INPUT MATERIAL:

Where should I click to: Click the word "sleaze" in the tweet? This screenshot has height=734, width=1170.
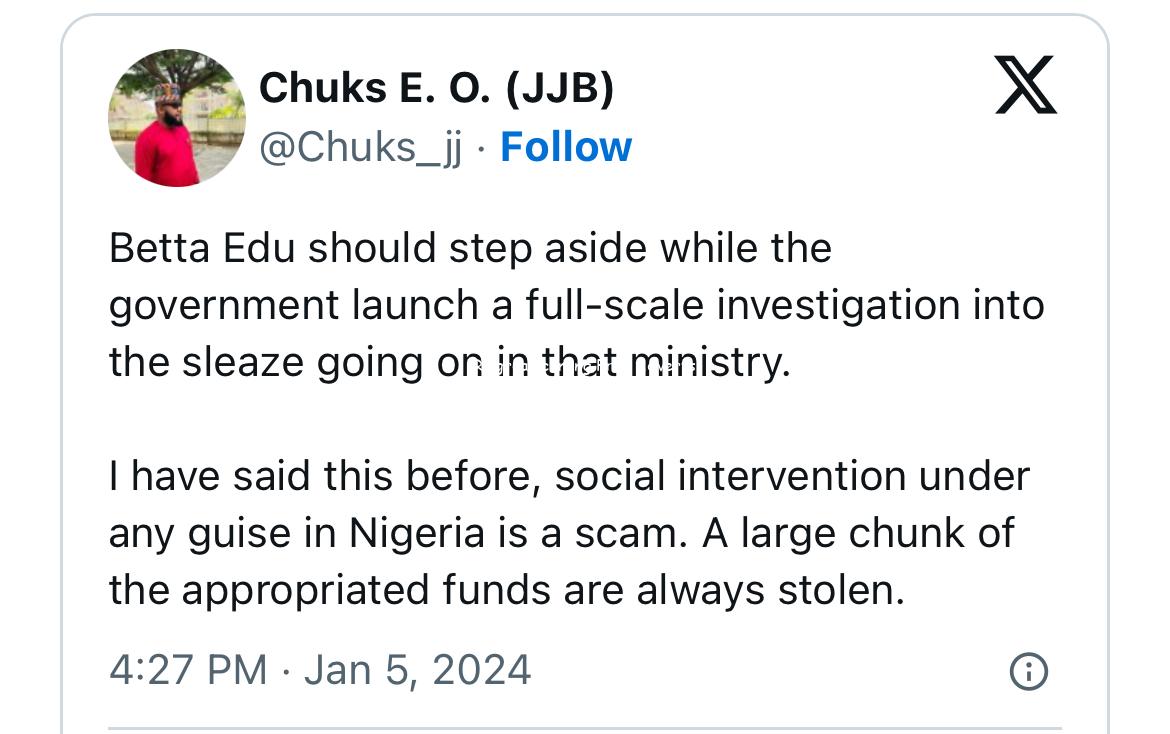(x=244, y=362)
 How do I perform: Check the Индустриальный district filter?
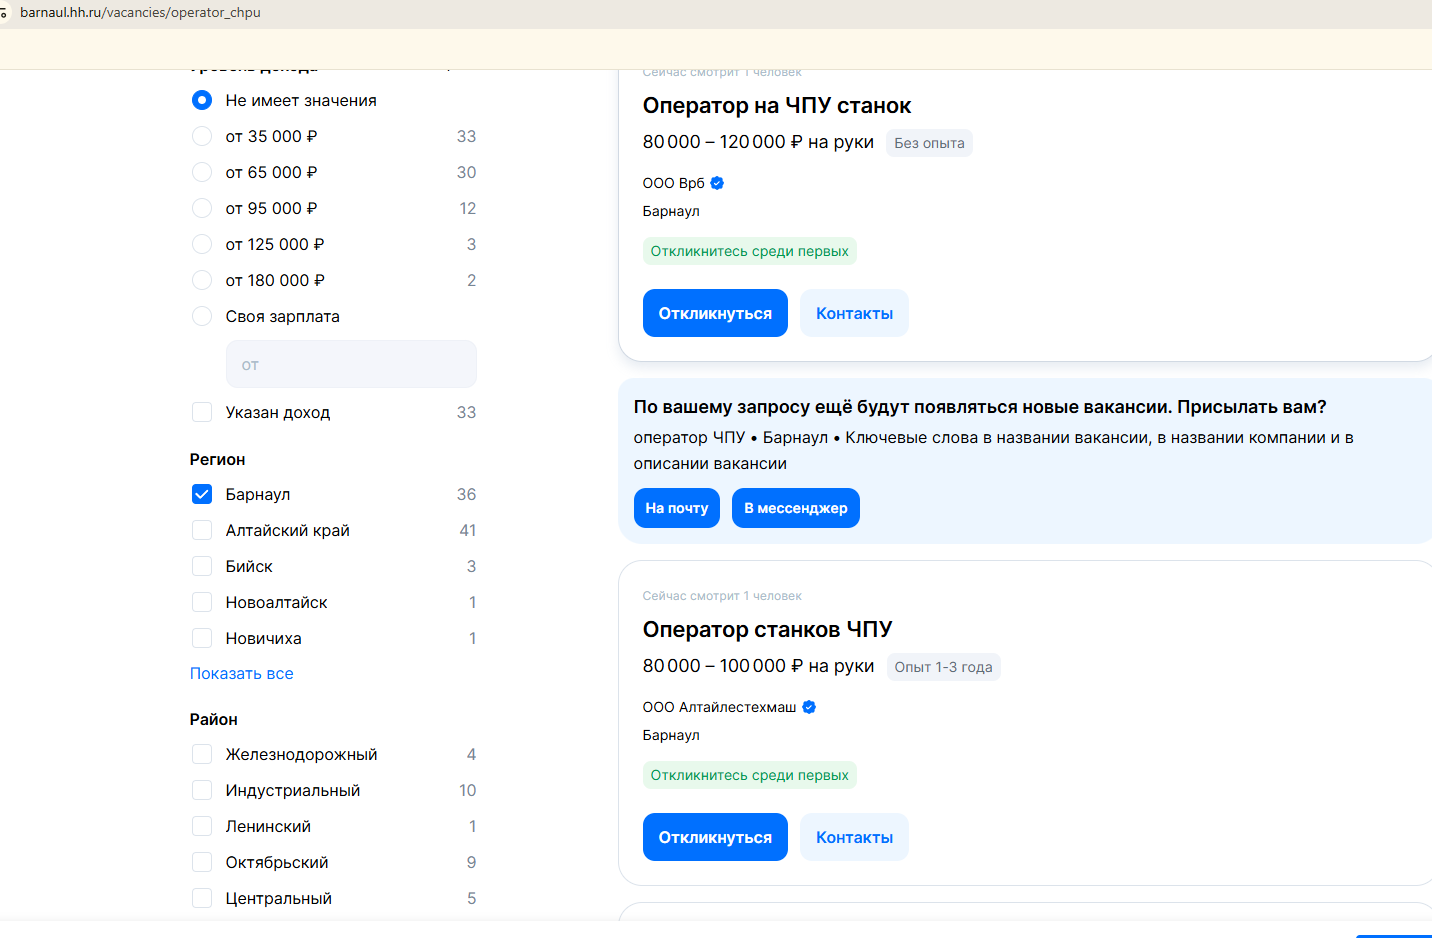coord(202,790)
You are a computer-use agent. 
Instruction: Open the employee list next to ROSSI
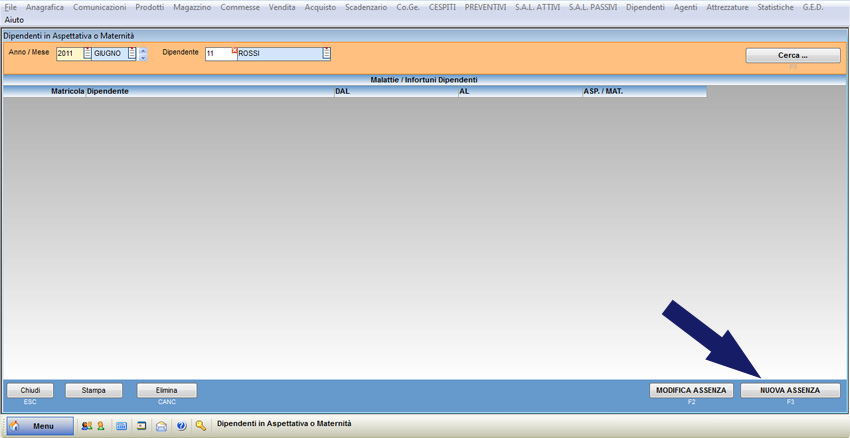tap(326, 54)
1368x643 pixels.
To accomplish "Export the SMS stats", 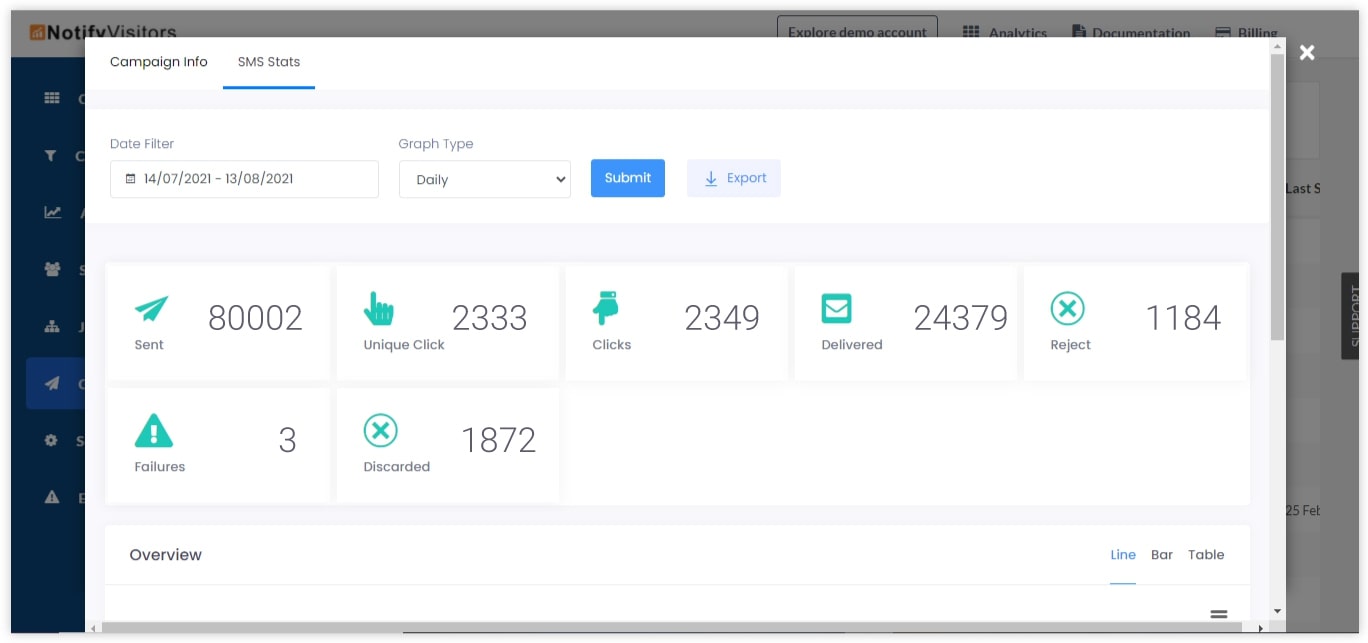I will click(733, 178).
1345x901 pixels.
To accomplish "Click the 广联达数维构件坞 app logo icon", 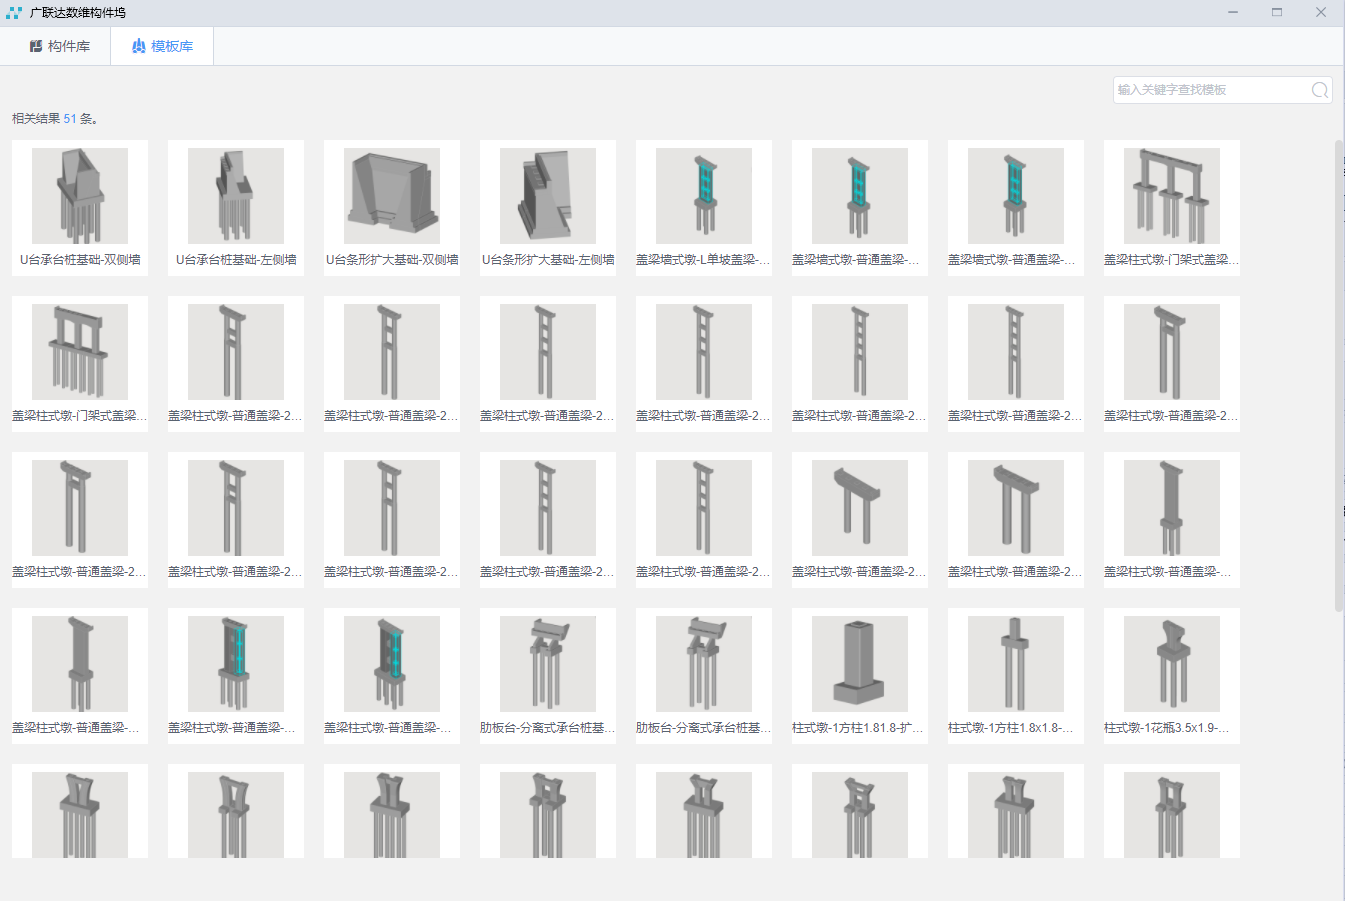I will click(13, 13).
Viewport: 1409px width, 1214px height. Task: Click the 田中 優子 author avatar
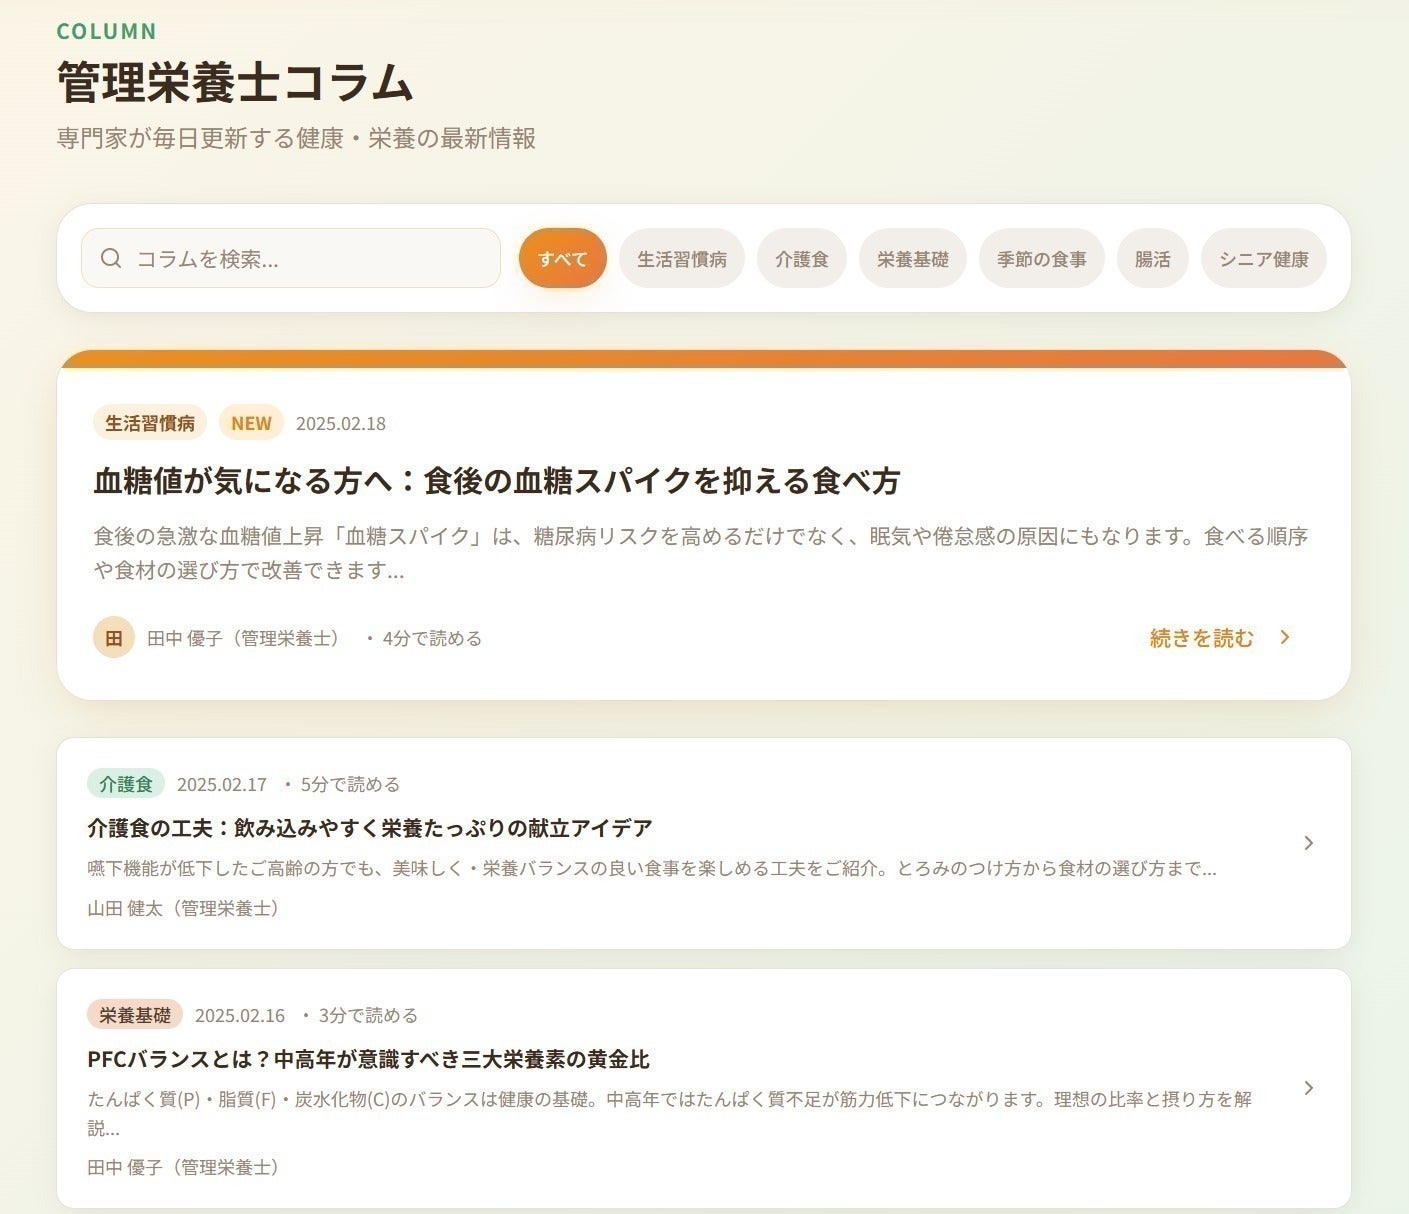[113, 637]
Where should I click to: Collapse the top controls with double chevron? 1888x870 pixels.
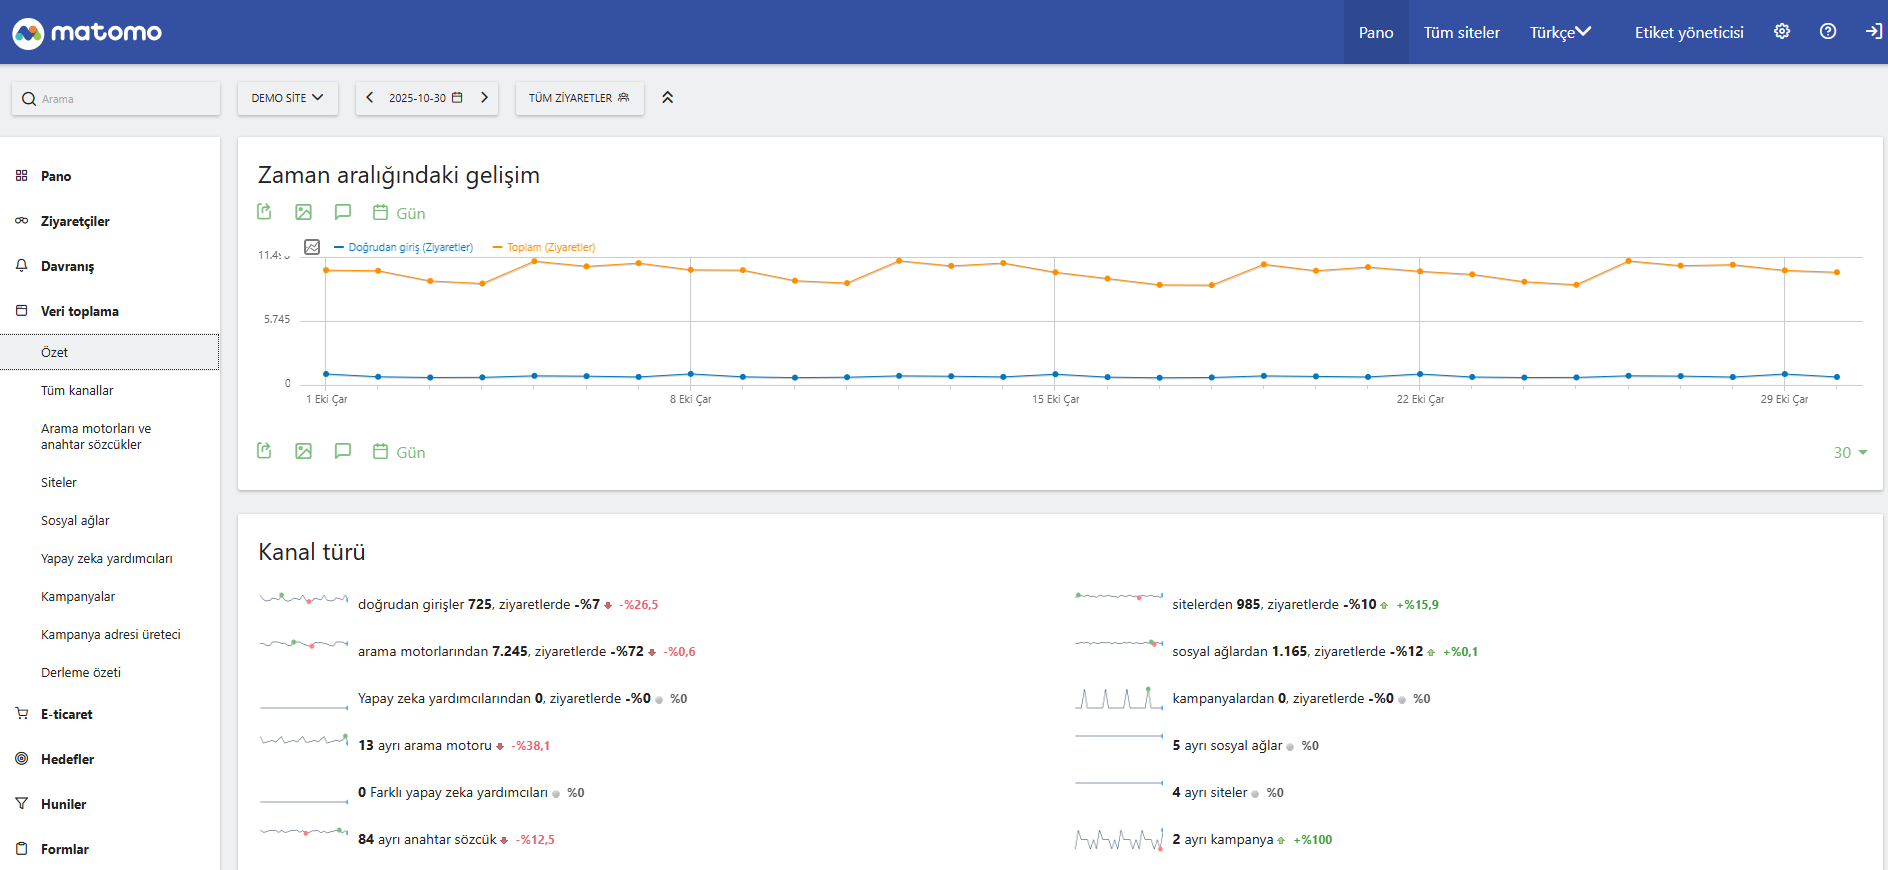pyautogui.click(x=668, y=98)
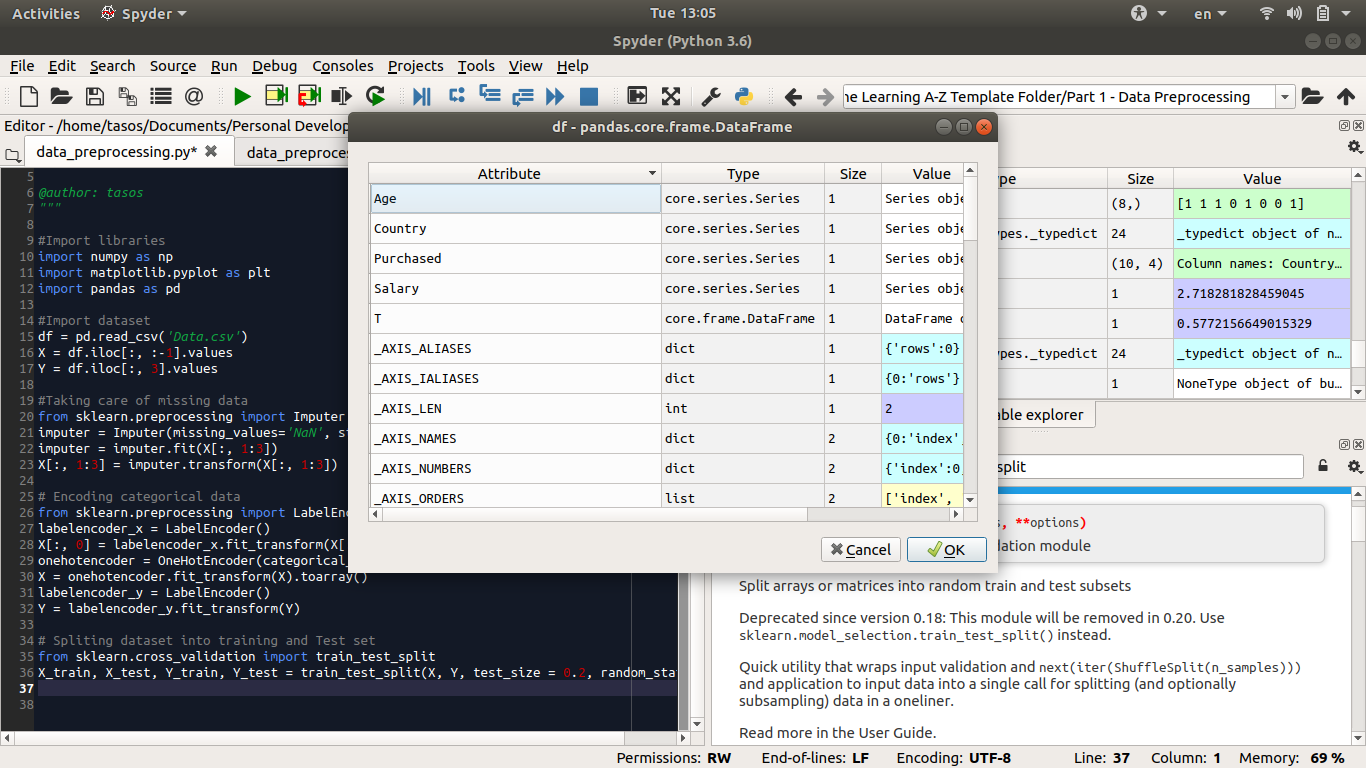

EXERCISE AIM: In the records above, find the line containing "Where should I click to: Collapse" and restate it and every line after it word for word, all pictures excluded.

TASK RESULT:
Where should I click to: Collapse the top controls with double chevron? 1888x870 pixels.
pyautogui.click(x=668, y=98)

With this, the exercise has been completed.